- Envy involves a desire to have what someone else has, whereas jealousy involves a fear of losing something you already have.
- Despite the common association of jealousy with romantic relationships and envy with non-romantic connections, jealousy and envy can occur together.
- When dealing with envy or jealousy in another person, always check your own behavior first.
- If your envious or jealous partner, friend, or family member accesses your private information without your consent, this is an attempt to control you.
As we saw in our previous post , envy and jealousy are distinct emotions. When you are envious of another person, you want some good the envied person has, you believe you deserve the good at least as much as they do, and you resent them for being on the receiving end of the good.
When you are jealous of a rival, by contrast, you are afraid of losing the love, affection, or attention of a special person in your life to that rival, and you are resentful toward your rival for trying to obtain what you have, and you may also be resentful toward the special person in your life for falling for your rival's "tricks."
Sibling rivalry, for example, can take the form of either envy or jealousy. If you feel your mother adores your sister but not you, and that you deserve her adoration more than your sister does, then you are envious of your sister.
If, by contrast, you are afraid of losing your mother's affection to your sister, and you resent your sister for trying to obtain all of your mother's affection, then you are jealous of your sister.
It is hard enough to deal with our own envy and jealousy issues. But what to do when a partner, friend, or relative consistently responds to you with fits of envy or jealousy?
Dealing with all-consuming envy or jealousy in the people around us can be both easier or harder than tackling those nefarious emotions in ourselves . It's easier to deal with envy and jealousy in others than in ourselves because we do not necessarily need to admit that we are the one with the problems. At the same time, it is harder to deal with envy and jealousy in others than in ourselves because we don't have direct access to the feelings and thoughts of others.
If your romantic partner, friend, or relative frequently responds to you with intense and unfounded jealousy or envy, here are a few strategies that may help.
1. Assess Your Own Behavior First
Before jumping to the conclusion that something is wrong with your seemingly excessively jealous or envious partner, friend, or family member, start by taking a closer look at yourself. Do you have a flirtatious personality? Do you get a sense of thrill seeing others respond with envy or jealousy to your actions?

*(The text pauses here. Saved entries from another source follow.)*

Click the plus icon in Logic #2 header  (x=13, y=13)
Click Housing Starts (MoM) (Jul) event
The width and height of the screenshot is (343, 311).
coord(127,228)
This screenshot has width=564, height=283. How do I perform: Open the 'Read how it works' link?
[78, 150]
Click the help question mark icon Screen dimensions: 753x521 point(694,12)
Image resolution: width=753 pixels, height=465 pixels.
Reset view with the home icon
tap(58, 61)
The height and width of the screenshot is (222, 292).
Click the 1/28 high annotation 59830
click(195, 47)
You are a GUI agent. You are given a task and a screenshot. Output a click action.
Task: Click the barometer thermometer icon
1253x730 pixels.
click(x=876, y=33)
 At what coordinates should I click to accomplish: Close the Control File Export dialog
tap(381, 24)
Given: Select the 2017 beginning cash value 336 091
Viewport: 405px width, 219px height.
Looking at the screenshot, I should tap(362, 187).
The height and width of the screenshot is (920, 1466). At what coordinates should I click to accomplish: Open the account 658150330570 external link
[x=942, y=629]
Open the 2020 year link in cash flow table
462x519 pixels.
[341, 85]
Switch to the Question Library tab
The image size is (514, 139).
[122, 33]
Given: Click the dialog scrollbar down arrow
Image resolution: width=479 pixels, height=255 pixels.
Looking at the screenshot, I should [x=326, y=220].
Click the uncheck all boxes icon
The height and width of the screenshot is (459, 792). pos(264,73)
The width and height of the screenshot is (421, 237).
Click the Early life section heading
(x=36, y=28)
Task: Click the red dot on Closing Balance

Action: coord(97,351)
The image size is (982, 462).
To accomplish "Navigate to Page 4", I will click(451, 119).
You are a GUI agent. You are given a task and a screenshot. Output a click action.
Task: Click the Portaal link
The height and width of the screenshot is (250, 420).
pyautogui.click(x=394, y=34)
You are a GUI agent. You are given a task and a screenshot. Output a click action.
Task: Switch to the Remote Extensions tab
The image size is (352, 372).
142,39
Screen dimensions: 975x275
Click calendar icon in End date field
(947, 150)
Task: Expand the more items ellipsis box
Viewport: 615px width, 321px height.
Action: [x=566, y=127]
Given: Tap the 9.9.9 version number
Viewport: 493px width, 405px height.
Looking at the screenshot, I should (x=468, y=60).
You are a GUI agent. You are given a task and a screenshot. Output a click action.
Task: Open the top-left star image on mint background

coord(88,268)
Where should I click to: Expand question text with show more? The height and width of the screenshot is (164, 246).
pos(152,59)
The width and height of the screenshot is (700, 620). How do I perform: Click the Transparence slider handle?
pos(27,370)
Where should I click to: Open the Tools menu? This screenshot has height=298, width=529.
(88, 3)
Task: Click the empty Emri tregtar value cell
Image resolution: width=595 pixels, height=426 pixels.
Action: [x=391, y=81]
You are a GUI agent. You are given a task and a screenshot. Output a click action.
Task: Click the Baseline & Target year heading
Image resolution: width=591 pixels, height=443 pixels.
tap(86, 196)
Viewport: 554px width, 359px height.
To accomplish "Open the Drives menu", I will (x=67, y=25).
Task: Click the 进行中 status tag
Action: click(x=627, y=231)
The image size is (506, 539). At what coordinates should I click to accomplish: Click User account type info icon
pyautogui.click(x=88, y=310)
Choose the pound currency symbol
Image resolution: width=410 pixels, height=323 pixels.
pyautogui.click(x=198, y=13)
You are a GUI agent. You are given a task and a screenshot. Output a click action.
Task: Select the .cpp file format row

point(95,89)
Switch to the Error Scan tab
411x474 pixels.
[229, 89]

If, upon scrutiny, you realize that you may be provoking the envy or jealousy in your partner, friend, or family member, then you need to change your ways. If you have a flirtatious personality, try to keep a lid on it. Or use your natural charm when interacting with people who are "safe," like your grandmother or your big brother.
If you get a sense of thrill when you see others respond with envy or jealousy to your "flirtatious" behavior, you might have one of the traits on the dark or vulnerable dark triads of personality. The dark triad of personality comprises grandiose narcissism, primary psychopathy, and Machiavellianism, whereas the vulnerable dark triad comprises vulnerable narcissism , secondary psychopathy, and borderline personality. If you think you might have one of those traits, seek professional help.
2. Talk to Your Partner, Friend, or Family Member
If after scrutinizing your own behavior, you can truly say that you are not provoking the outbursts of envy or jealousy in your partner, friend, or family member, then it's time to have a talk with them.
But don't address the issue when they are acting jealous or envious. Initiate a conversation when you are both calm and able to listen.
Ask them what circumstances trigger their jealousy or envy and why those circumstances make them feel that way. Then explain why they don't need to worry. Importantly, let them know that you love them, or care about them, and that you will never betray their trust.
3. Set Boundaries
If your romantic partner, friend, or relative is in the grip of intense and unfounded envy or jealousy, they may may do crazy things, such as demanding full access to your emails or text messages, installing software on your computer or phone that gives them access to your electronic information without your knowledge, or going through your personal belongings against your will.
Assuming you are an adult, such behaviors present an invasion of privacy and should never be tolerated. An invasion of privacy is a serious offense and may even constitute a crime in the state in which you live. Such behaviors do not reflect love or care, even if the invading party says otherwise. Invasive behaviors reflect a need on behalf of the invading party to control you.
One caveat: if you are under 18, and the invading party is a custodian, you will probably need to put up with the invasive behaviors until you become independent, as dependent children and youths do not have the same legal rights as adults. Children and youths, however, do have some rights. If you are under 18 and feel violated in any way, seek professional help immediately.
Brogaard, B. (2020). Hatred: Understanding Our Most Dangerous Emotion, Oxford University Press.